• EXERCISES TO COMPLETE:
**a)** In the piece on the B.C. Conservative leadership race, where did the race wrap up?
**b)** From the piece on the B.C. Conservative leadership race, reproduce word for word the passage that begins at the words "In the case" and ends after "to be desired.".

• EXTRACT TO READ:

The road on which internet conjecture starts is broad and easy; it is the Coquihalla Highway of inflated crisis.

Spend enough time in this line of work and you learn to stop caring about mischaracterisations. Any idea, once you hit send, once you hit post, once it hits a newspaper or the airwaves, it no longer belongs to you; it’s someone else’s to spin, aggregate, and relitigate. The same can be said of a name or the names attached to one’s name.

In the case of the final stretch of the B.C. Conservative leadership race, which wrapped up on a sunny Saturday night at the Rocky Mountaineer in East Vancouver, something funny happened along a road that ultimately ended in a railyard’s event space: the Kerry-Lynne Findlay (KLF) campaign stormed forward from the middle of the pack, unbowed by eleventh-hour scandal, emboldened by a strong organising effort on Vancouver Island, the North, and in the Interior, and unabashed in amassing a veritable Twitter army of independent media, journalists, influencers, and sh*t-posters, many of whom were implying that the fix was in against the ‘grassroots’ of the party.

The win was earned on merit. The result is not in question. That unsanctioned—but not discouraged—communications Potemkin village, hastily assembled on supposed grassroots, leaves something to be desired.

• RECORD LIST:
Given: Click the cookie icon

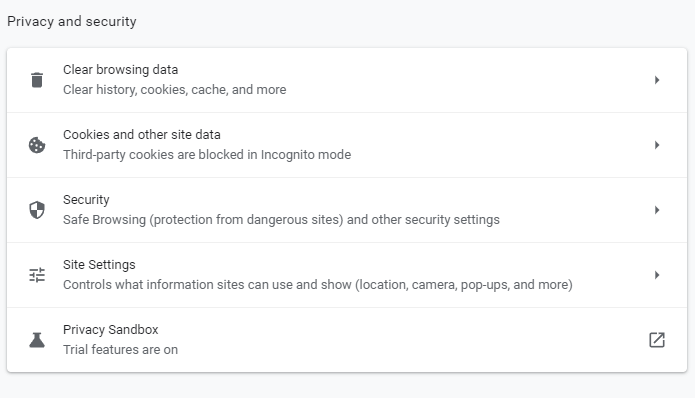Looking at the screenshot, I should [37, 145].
* * *
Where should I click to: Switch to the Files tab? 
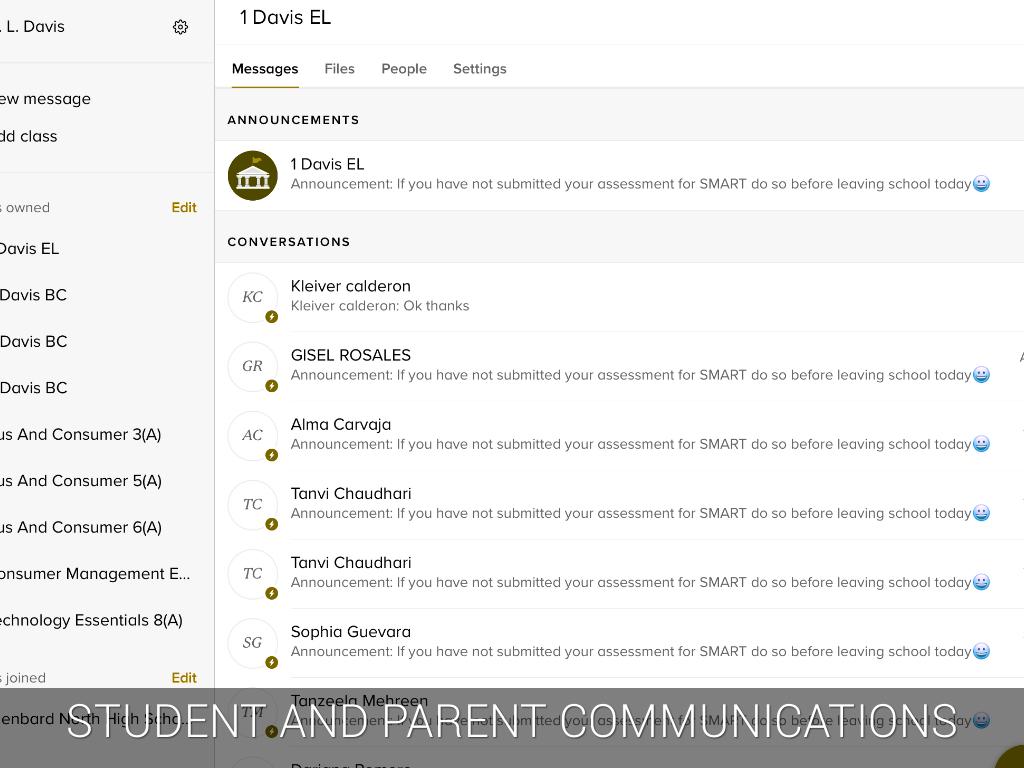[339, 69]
==
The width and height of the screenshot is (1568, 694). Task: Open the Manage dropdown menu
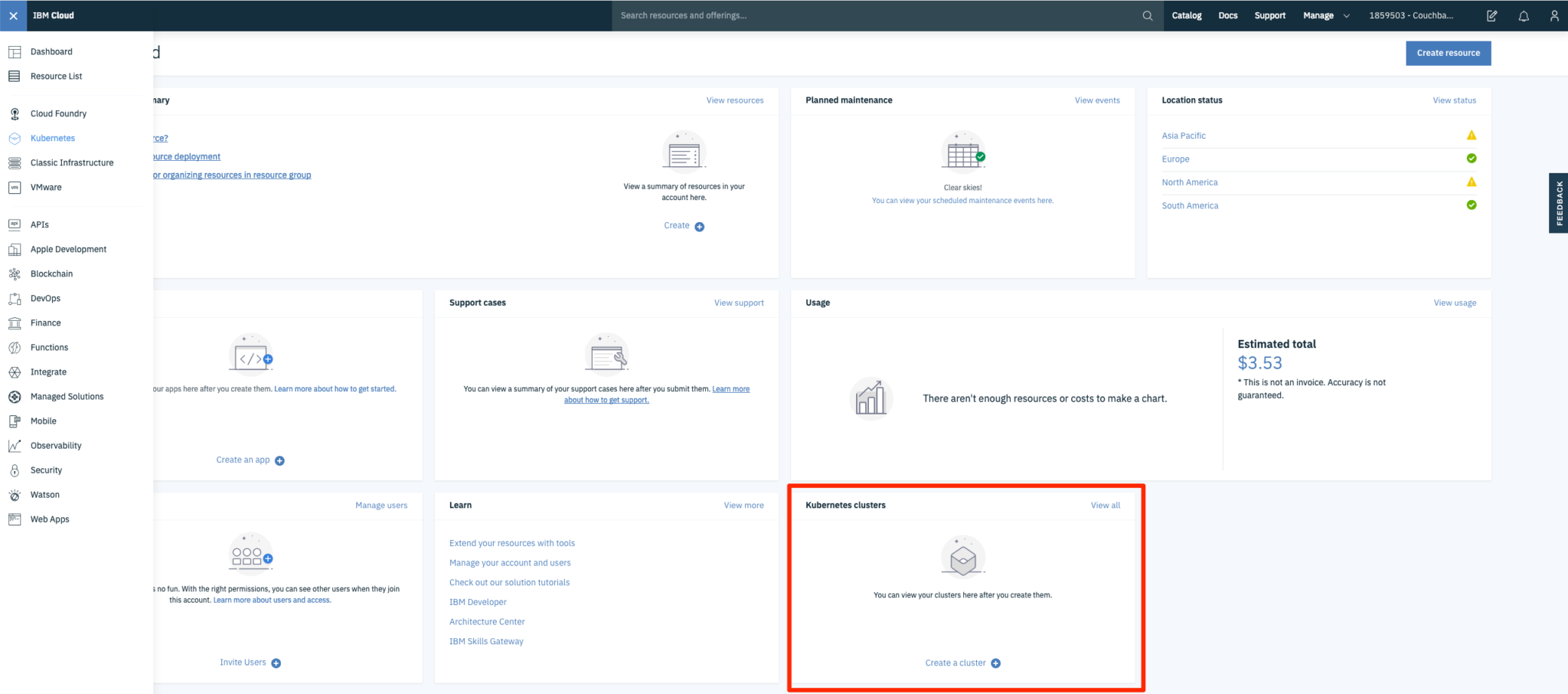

• SOLUTIONS IN ORDER:
**a)** At the Rocky Mountaineer in East Vancouver, on a sunny Saturday night.

**b)**
In the case of the final stretch of the B.C. Conservative leadership race, which wrapped up on a sunny Saturday night at the Rocky Mountaineer in East Vancouver, something funny happened along a road that ultimately ended in a railyard’s event space: the Kerry-Lynne Findlay (KLF) campaign stormed forward from the middle of the pack, unbowed by eleventh-hour scandal, emboldened by a strong organising effort on Vancouver Island, the North, and in the Interior, and unabashed in amassing a veritable Twitter army of independent media, journalists, influencers, and sh*t-posters, many of whom were implying that the fix was in against the ‘grassroots’ of the party.

The win was earned on merit. The result is not in question. That unsanctioned—but not discouraged—communications Potemkin village, hastily assembled on supposed grassroots, leaves something to be desired.